Recent headlines read: Manufacturing in the United States takes its biggest hit in more than three years. One survey says manufacturing has faded as a big driver of recovery in the U.S. economy.
August was the third month in a row the industry took a hit, that’s according to a recent survey of the Institute for Supply Management.
There’s a different story being told in California. In fact, the Bay Area/Silicon Valley is seeing a manufacturing revival.
Right about now, you’re probably scratching your head. Yes, this is the same region seeing a new technology boom.
“It’s real important to define the kind of manufacturing that’s booming right now. Advanced manufacturing is leading the way in the Silicon Valley and Bay Area,” said Doug Henton, CEO of Collaborative Economics and California Economic Summit Management Team member. “Advanced manufacturing is the use of technology to improve products and/or processes—so here we are using tools, sensors, and robotics in a much more efficient way.”
Henton cited an April Brookings Institution study that stated the Silicon Valley had the country’s highest paid workers in manufacturing and the second highest concentration of production jobs in the nation’s big cities.
“We’ve been tracking this for some time,” said Henton. “All those advanced manufacturing jobs are associated with other jobs like design, logistics, and support. These are all very important jobs for the valley.”
To date, there are more than 162,000 people working in the industry in the region.
Most factory jobs provide an opportunity for lower-skilled workers, but Henton says that’s changing.
“With new technology, workers will need a whole range of skills, that’s where community colleges are really playing a big role developing courses and curriculums in advanced manufacturing,” added Henton. “In fact, many companies have developed great relationships with community colleges.”
An executive at a steel manufacturer in Fontana told us, there are skilled manufacturing jobs ready to be filled.

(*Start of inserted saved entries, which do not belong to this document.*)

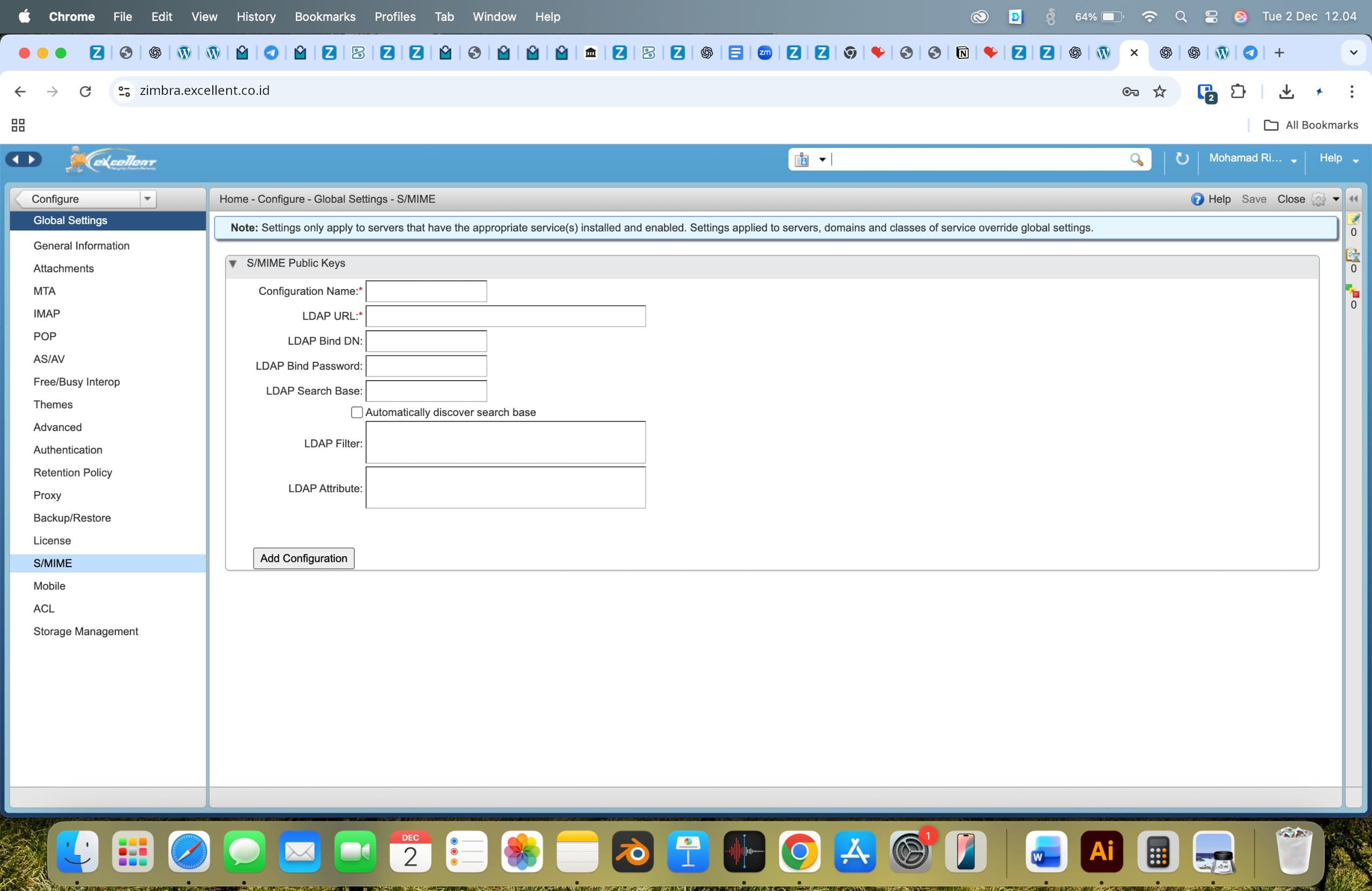Enable Automatically discover search base
The width and height of the screenshot is (1372, 891).
[x=357, y=412]
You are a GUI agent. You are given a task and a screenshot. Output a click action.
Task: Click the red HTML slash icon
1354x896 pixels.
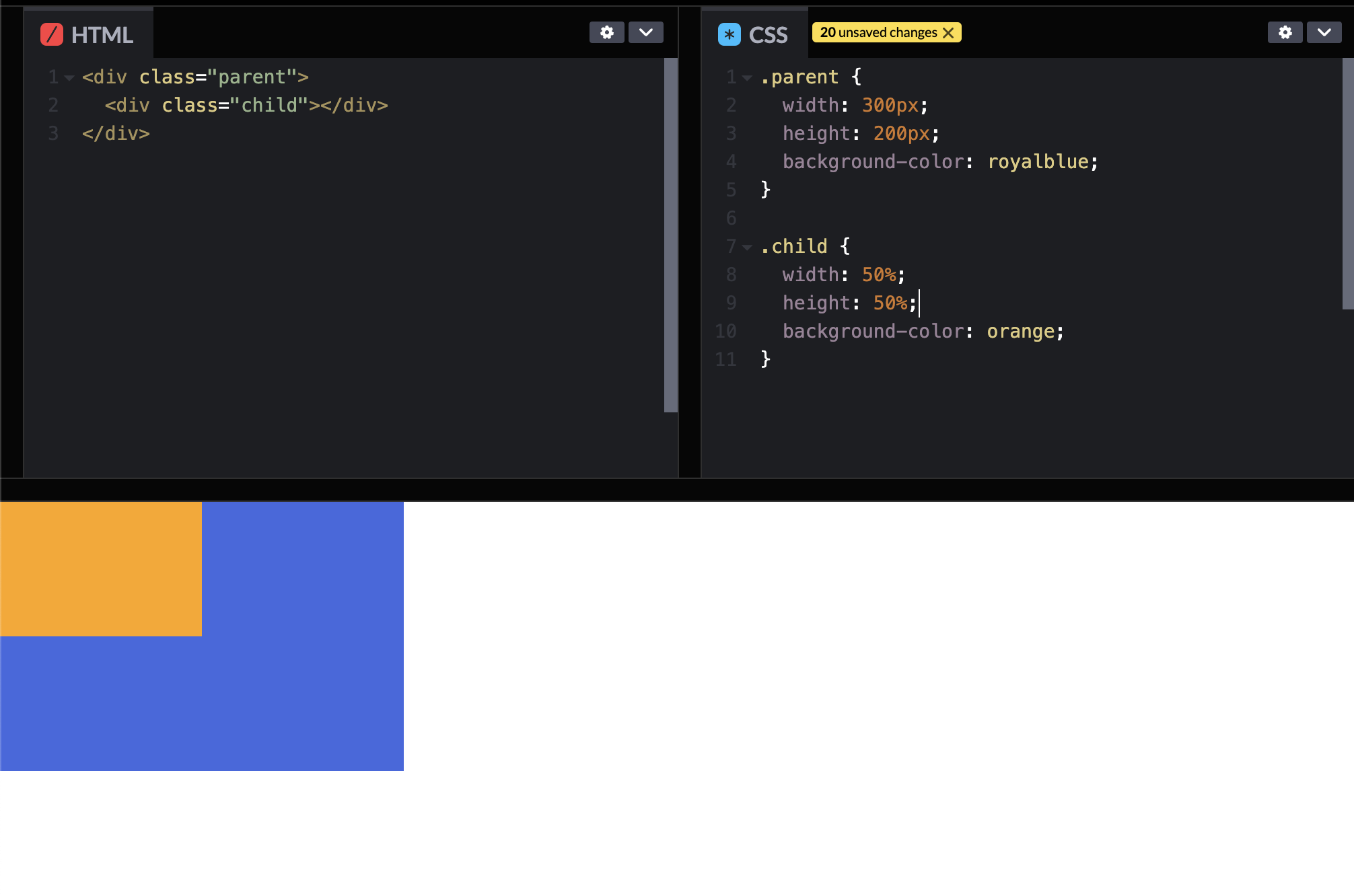point(52,34)
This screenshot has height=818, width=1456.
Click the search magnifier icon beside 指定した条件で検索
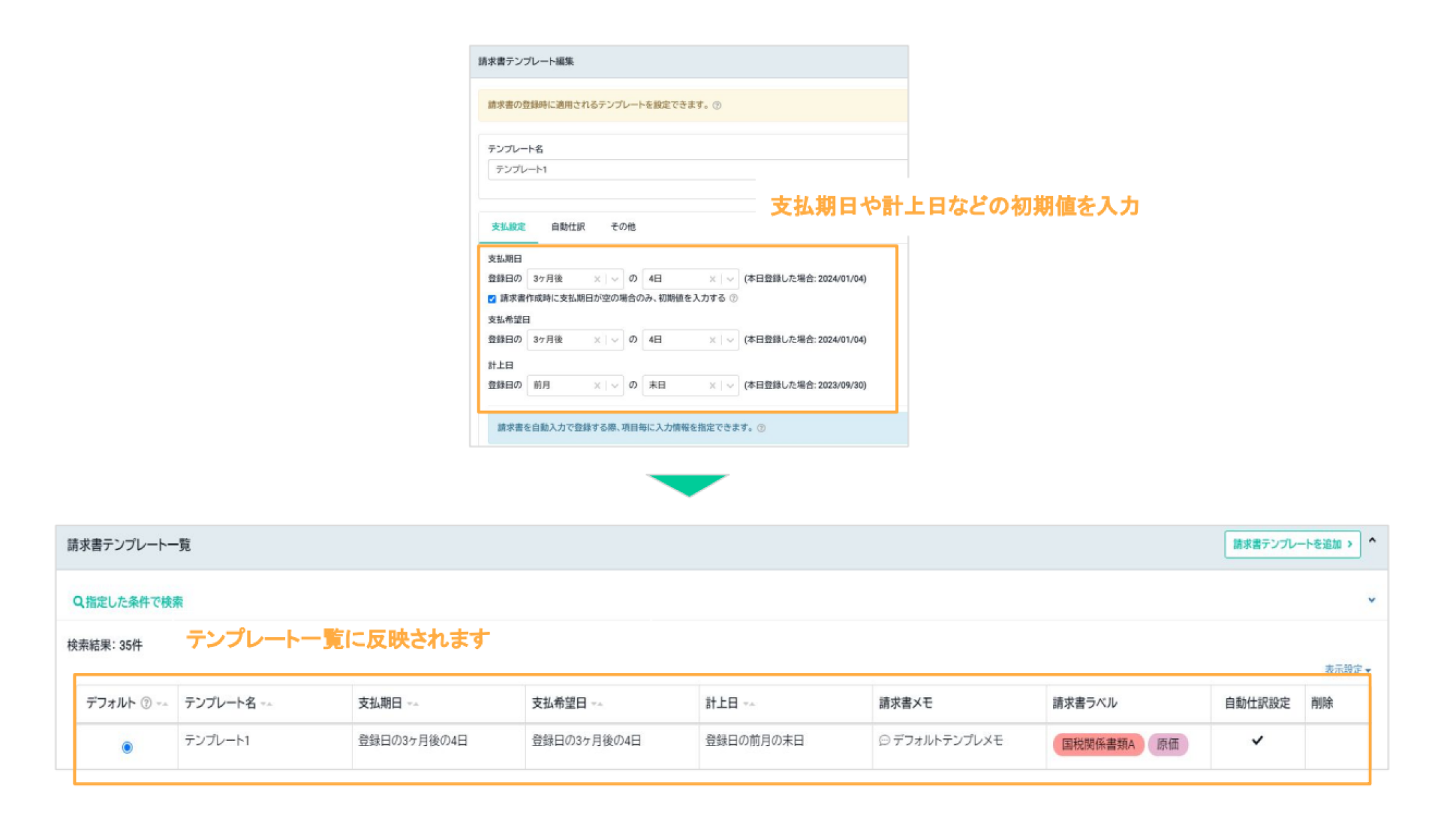coord(78,602)
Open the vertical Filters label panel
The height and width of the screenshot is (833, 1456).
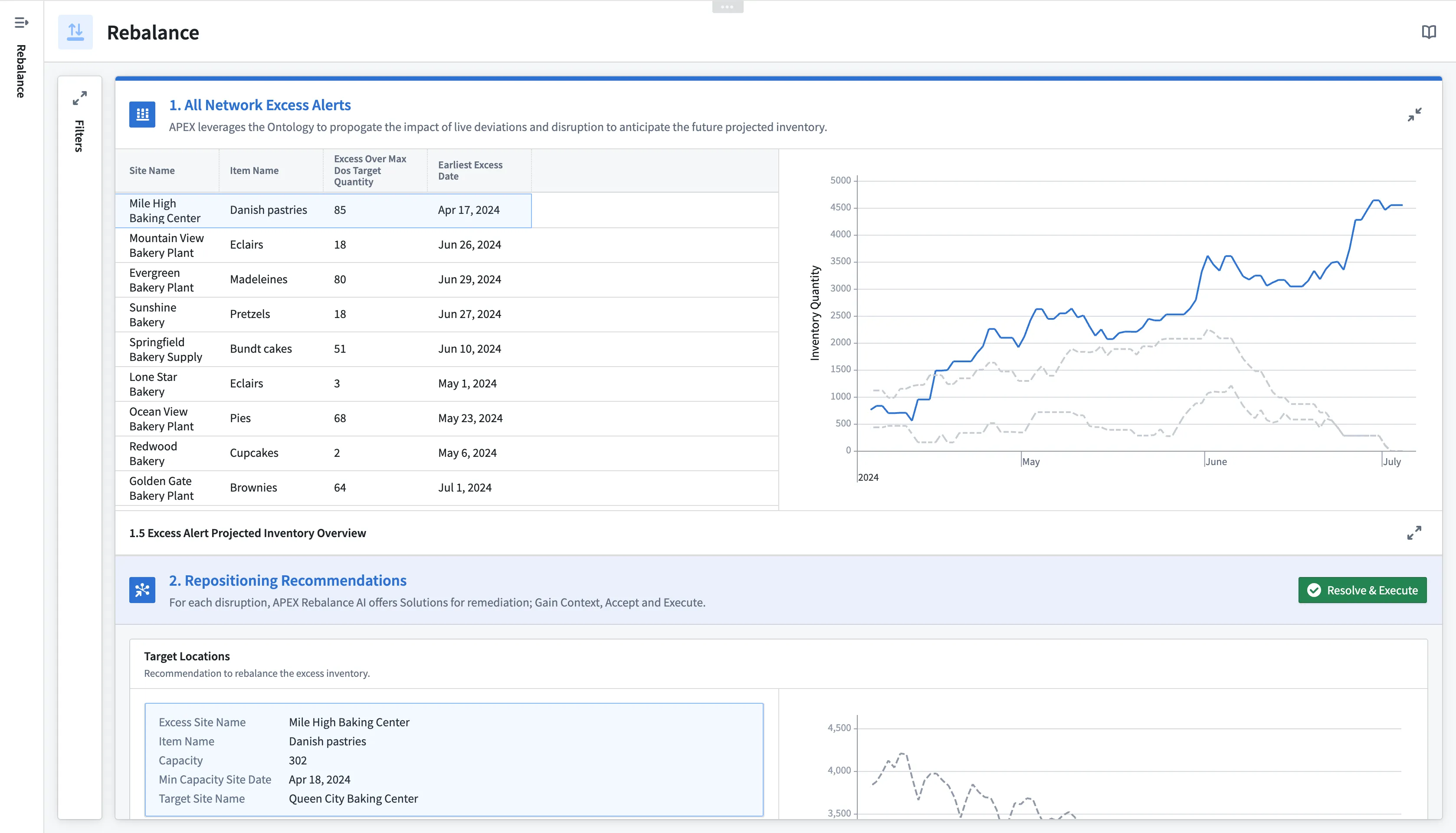tap(79, 136)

“We don’t need workers to have four-year degrees, but there’s sophistication in today’s manufacturing plants that demands workers are prepared. It’s hard to find them trained and ready to go,” said Brett Guge of California Steel Industries.
Despite this challenge, Henton says manufacturing will continue to play a big role in the state’s economic recovery.
One example by a company you may know: “Google is developing a tablet and the company decided to do the manufacturing right here in the Silicon Valley,” said Henton.
“The Bay Area, Silicon Valley, really all of California is positioned well for continued success in manufacturing, ” said Henton. “When you look at defense jobs, biotech jobs, the food industry—they’re all related to advanced manufacturing. This is a field our universities and labs can build on.